The case of the century

Beside the yellow vests demonstrating in France for the past two months, there was another significant event hitting the headlines in France in December 2018. Four NGOs including Greenpeace and Oxfam have launched a campaign to sue the French government over “insufficient” climate change action. This campaign is called “L’affaire du siècle”, in English: “the case of the century”. The idea is to force the French government to follow its commitments to protect its citizens. Environmental actions have often been used by French politicians during their campaign to gain the votes of a growing share of the population concerned by the damaging impacts of climate change. However, little has been done so far, even if some of those commitments are now written in the French laws, with clear targets set.

As a lever of pressure, NGOs launched an online petition to support their intention.
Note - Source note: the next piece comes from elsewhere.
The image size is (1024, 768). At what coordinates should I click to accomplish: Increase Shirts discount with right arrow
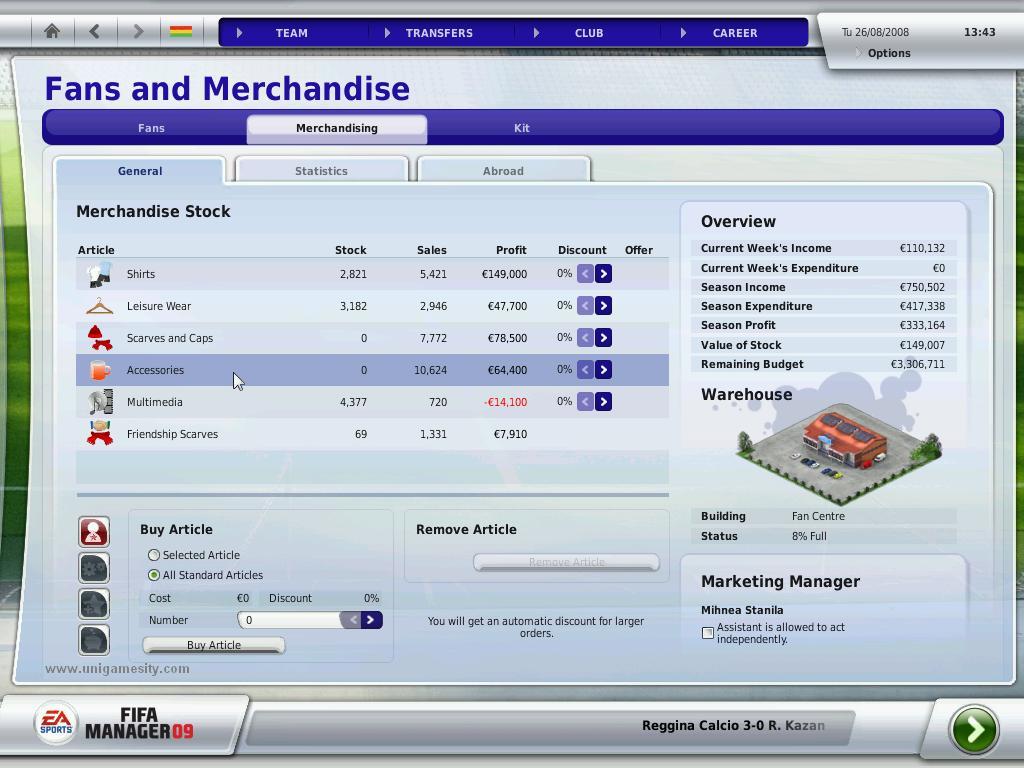point(603,274)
In only two days, the petition received one million signatures! A national record in France. By early January 2019, it was not one but two million signatures. As a first step, a request was sent to the government asking for compensations and more importantly proof that its environmental commitments are being executed. The state has two months to reply before the case is brought to the court. If the NGOs win this case, the judge could sentence the government to implement all actions required to reach the objectives set by the law. This campaign was directly inspired from a similar law suit carried by the NGO ‘Urgenda’ in Holland.

So, what made this campaign so successful?
– First, the timing: The findings of the latest IPCC report were widely broadcasted in France. Biodiversity loss, devastating fires and other social and environmental impacts of climate change are making daily news.
– Second, the format: Suing the government is a direct confrontation. It’s a powerful symbol of what French political experts call the “ecological civil rights”.
– Third, the legitimacy: The four NGOs involved in this campaign are well known in France and have been historically involved in various actions for climate.
– Fourth, the voices: Some prominent French celebrities from various backgrounds (arts, media and web) talked about the initiative in a video (12 million views, unfortunately in French only).
– Fifth, social media: There was a great work done on social media to promote the campaign. Considering that the biggest supporters of those NGOs tend to be quite young, it was certainly a key factor to run a successful campaign.
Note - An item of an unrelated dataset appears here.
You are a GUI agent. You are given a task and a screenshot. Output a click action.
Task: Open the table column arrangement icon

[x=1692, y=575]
On a side note, it is fundamental to note that the ‘yellow vests’ movement was triggered by a new fuel tax that the government was trying to implement to force the reduction of fossil fuels. It is a fascinating case showing the critical importance of ‘system thinking’ in sustainability leadership.


One Comment

  1. Thanks, Nicolas! I hadn’t heard of the L’affaire du siècle campaign, though, I am somewhat familiar with the concurrent and highly visible Yellow Vests demonstrations. On the surface, at least to this outsider, it would seem that the campaigns are in direct conflict with each other. As you have described, the NGO-led L’affaire du siècle campaign is seeking to sue the French government for lack of action addressing climate change. At the same time, the social mobilization of the Yellow Vests campaign was ignited by the 20% increase in the price of diesel fuel that Macron said was needed to “combat climate change” [1]. However, beneath the surface, the differences between both campaigns are more nuanced. The Yellow Vests actually “highlight ecology as a top priority,” demanding a fairer climate transition with fuel and kerosene taxes on ships and airplanes, for instance [2]. Since the L’affaire du siècle campaign has been less visible, at least internationally, and often publicized in French, as noted in your post, I am wondering how the campaign, led by international NGOs, is promoting equitable climate policies within France. After all, who pays for action on climate change is one of the big questions of out time.